The Reserve Bank of Australia (RBA) decided to keep the official cash rate on hold at 1.5%, following its board meeting on Tuesday. However, the relief for mortgage borrowers may be short-lived, with some experts warning that rate hikes aren’t far off.

The cash rate last shifted in August 2016, when it was slashed by 25 basis points to its current record low, following an earlier cut to 1.75% in May.

“Conditions in the housing market vary considerably around the country. Housing prices have been rising briskly in some markets, although there are some signs that these conditions are starting to ease,” said RBA Governor Philip Lowe in an official statement. “In some other markets, prices are declining. In the eastern capital cities, a considerable additional supply of apartments is scheduled to come on stream over the next couple of years. Rent increases are the slowest for two decades.”

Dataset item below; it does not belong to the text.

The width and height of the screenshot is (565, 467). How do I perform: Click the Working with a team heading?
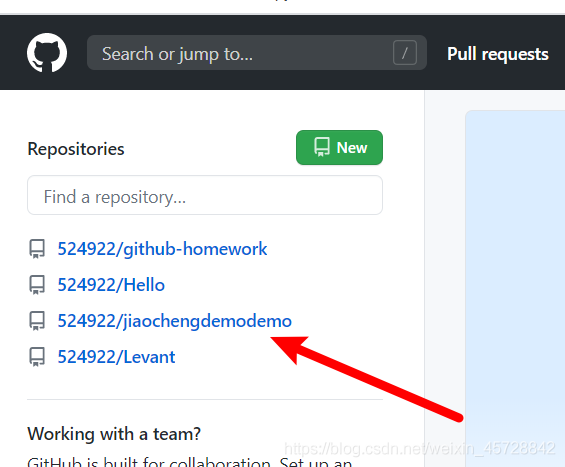pos(114,433)
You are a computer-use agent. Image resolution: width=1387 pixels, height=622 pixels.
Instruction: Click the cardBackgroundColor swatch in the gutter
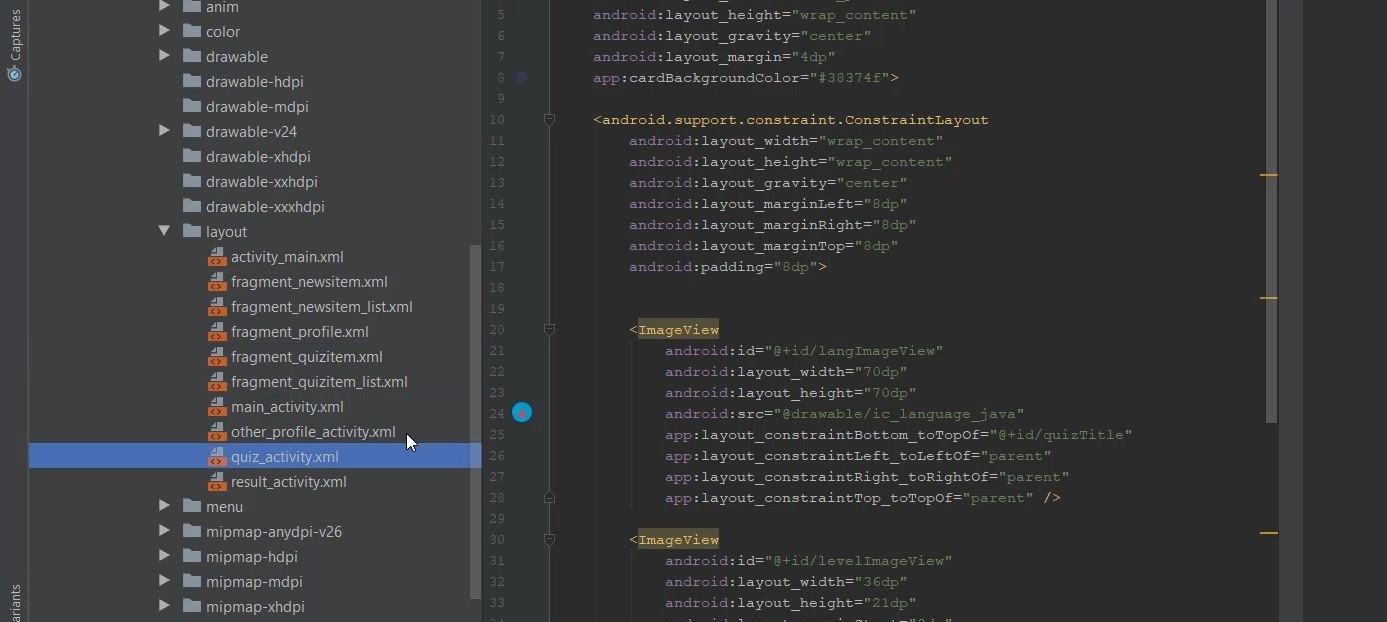coord(522,77)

The RBA is concerned about the growth in household debt, which has outpaced the much slower growth in household incomes. “The recent supervisory measures should help address the risks associated with high and rising levels of household indebtedness. Lenders have also announced increases in mortgage rates for investor and interest-only loans,” Lowe said.

Last week, John Edwards, a former RBA board member and current non-resident fellow at the Lowy Institute for International Policy, said interest rates may have to increase more than two percentage points over the next 24 months. 

Edwards said the current official cash rate was too low if the RBA was correct in its forecast that the Australian economy would improve over the next 12-18 months. He believes the cash rate could hit 3.5% by 2019.

Other analysts take a divergent view. Shane Oliver, chief economist for AMP Capital, said the RBA lacks confidence that the eastern capitals “have cooled enough just yet”.

“While at some point the RBA may talk about exiting easy money, causing a bit of premature excitement in the process, our base case remains that the RBA will leave interest rates on hold for the next year at least,” Oliver said in a client note. “But for the next year there remains more risk of a cut than a hike.”